**Your goal**.
Among the lines of data below, reproduce only those from the one with "You are a computer-use agent. The" through the one with "Instruction: Open the", exactly as they stand, both ends included.

*** Information supplied ***

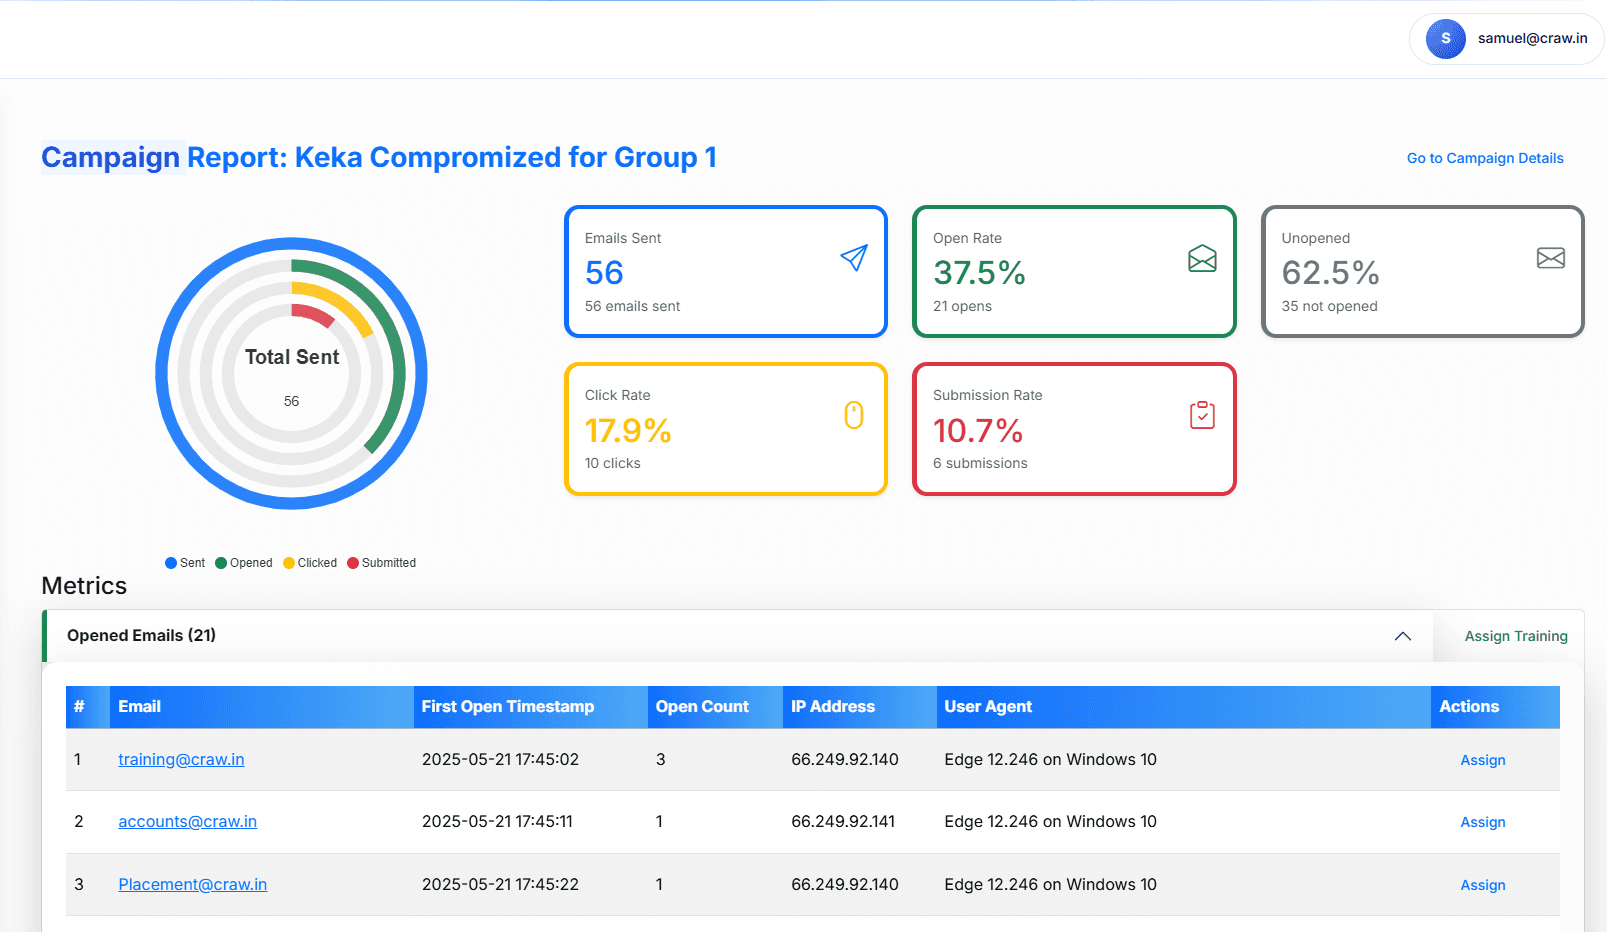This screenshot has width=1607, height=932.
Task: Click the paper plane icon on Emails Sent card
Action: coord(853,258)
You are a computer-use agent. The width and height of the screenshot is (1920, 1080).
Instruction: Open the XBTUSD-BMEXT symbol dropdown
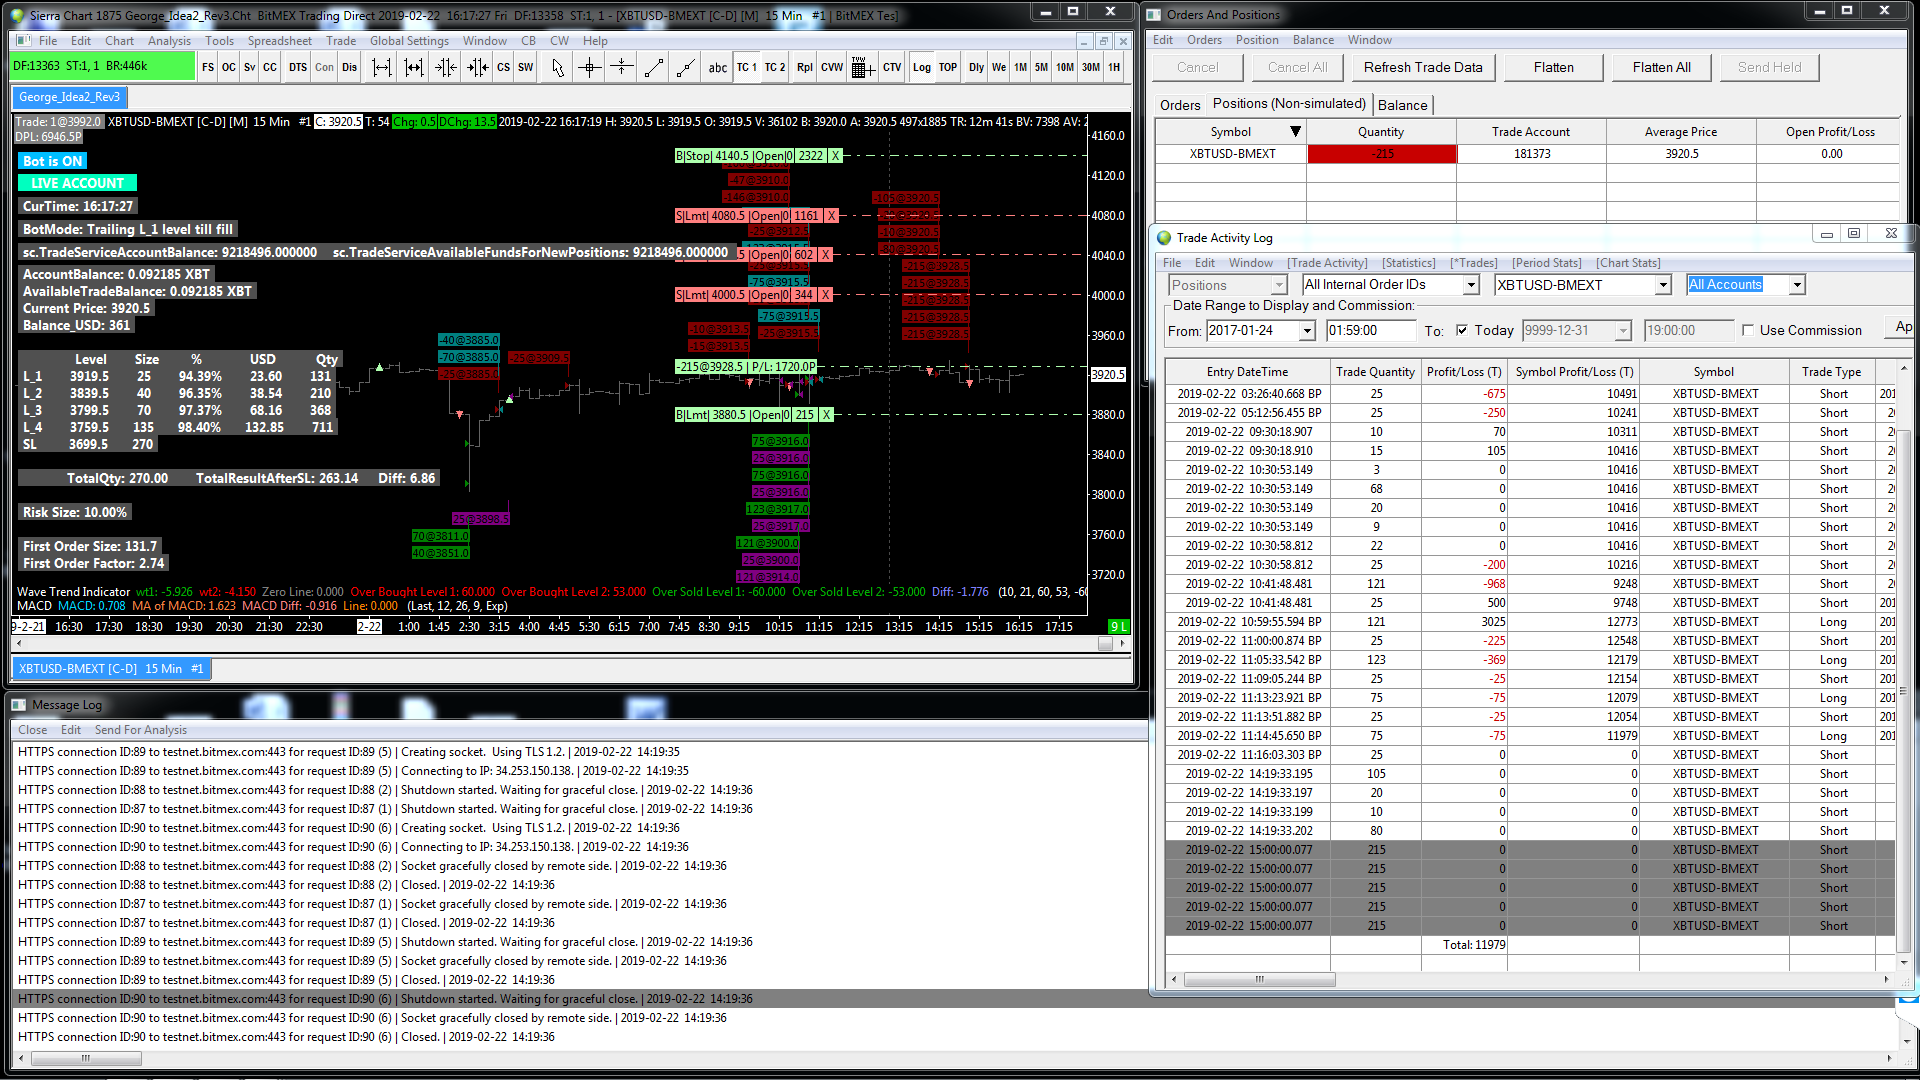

*** End of Information supplied ***
*** Information supplied ***

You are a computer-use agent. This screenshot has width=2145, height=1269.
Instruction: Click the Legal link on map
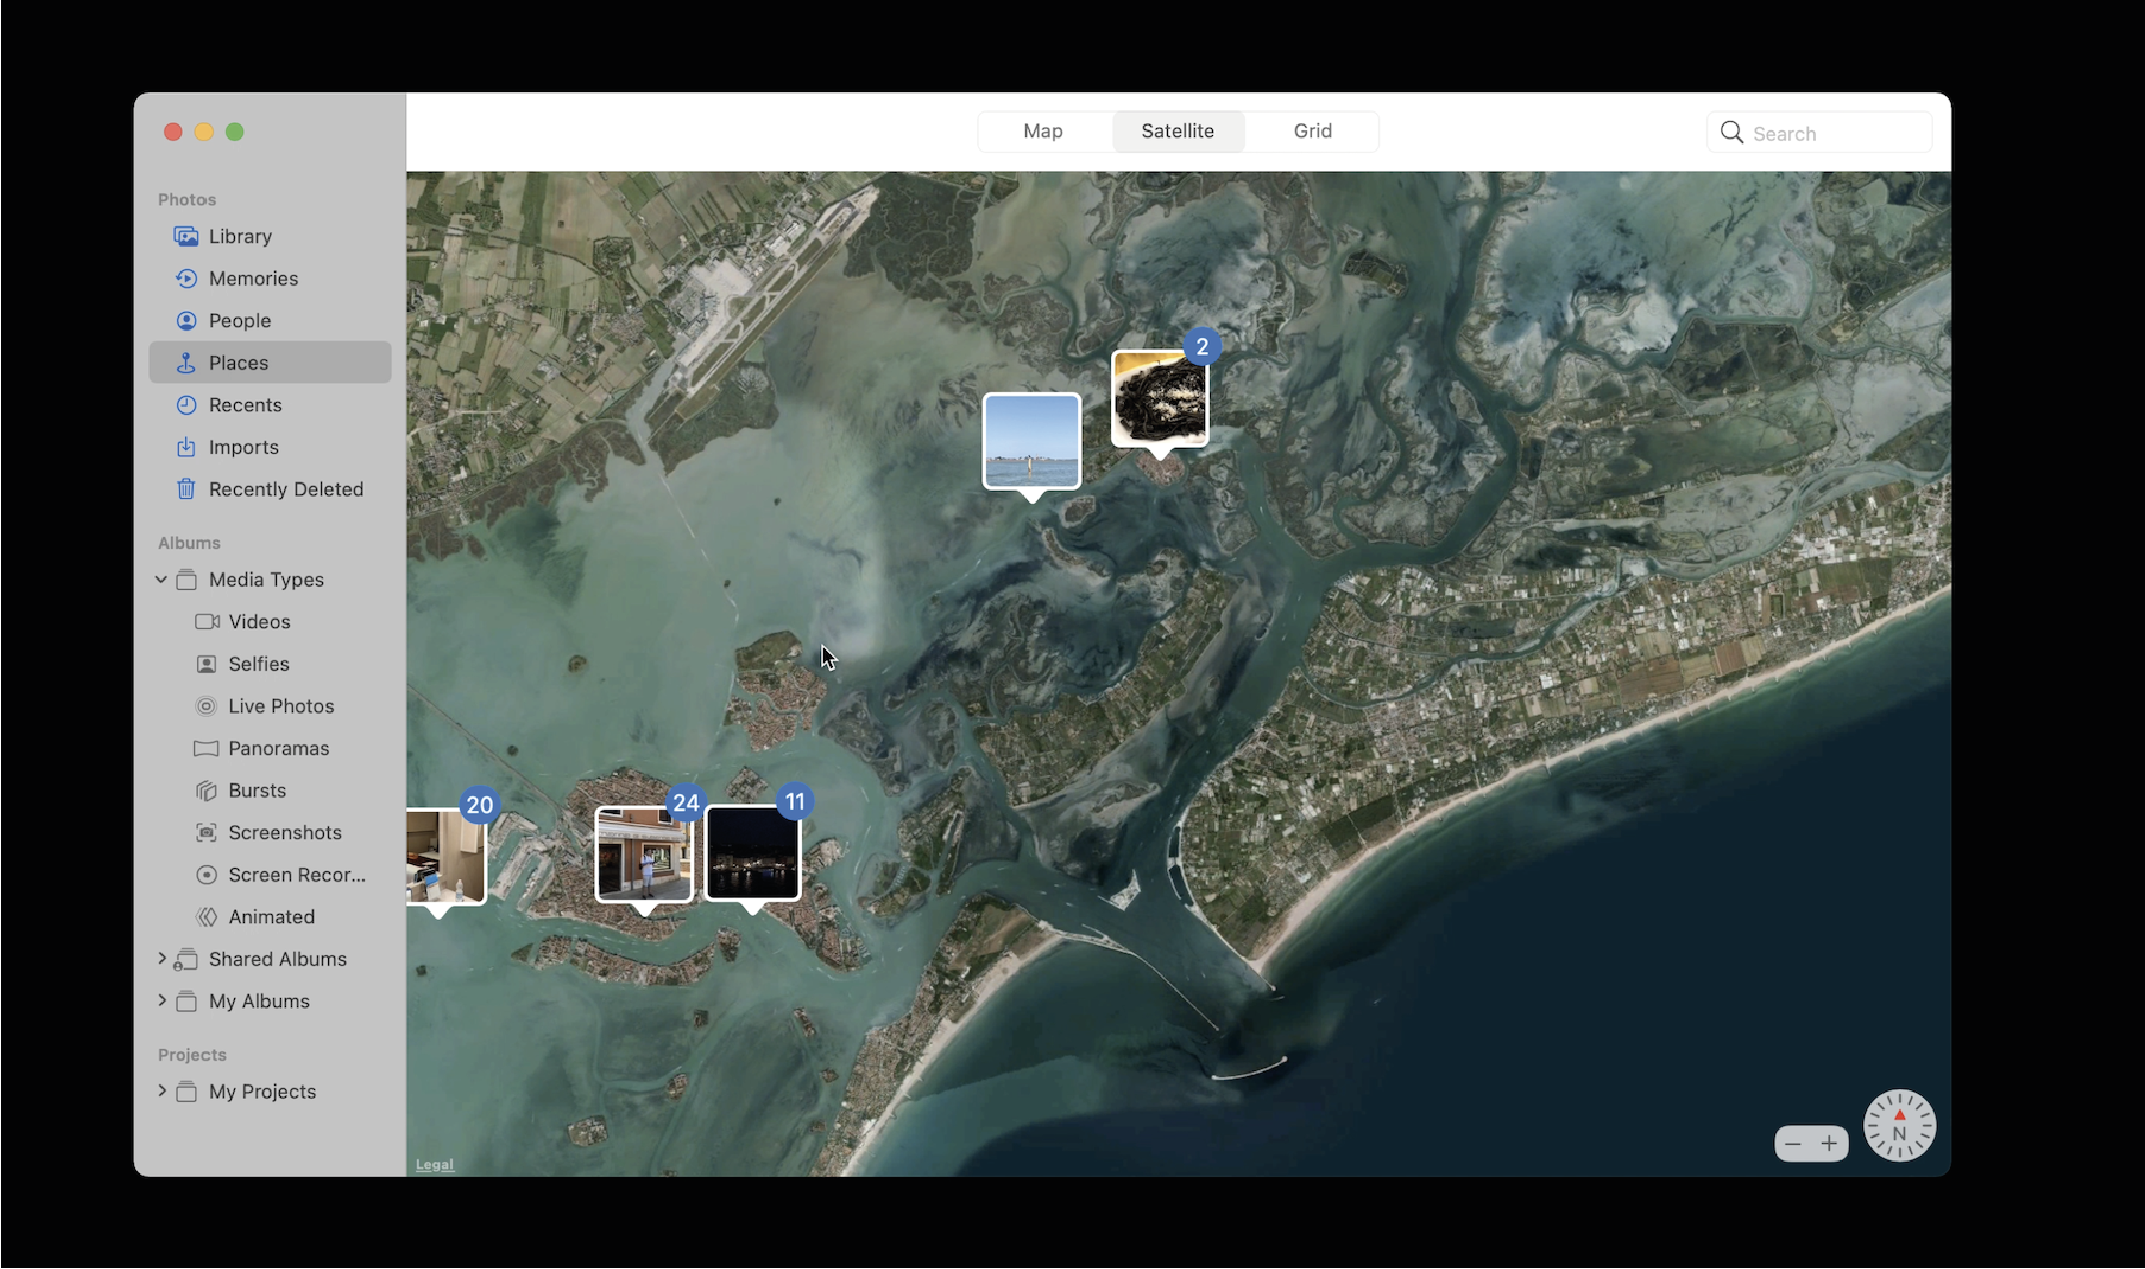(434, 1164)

*** End of Information supplied ***

**Solution to this exercise**.
You are a computer-use agent. The width and height of the screenshot is (1920, 1080).
Instruction: Open the XBTUSD-BMEXT symbol dropdown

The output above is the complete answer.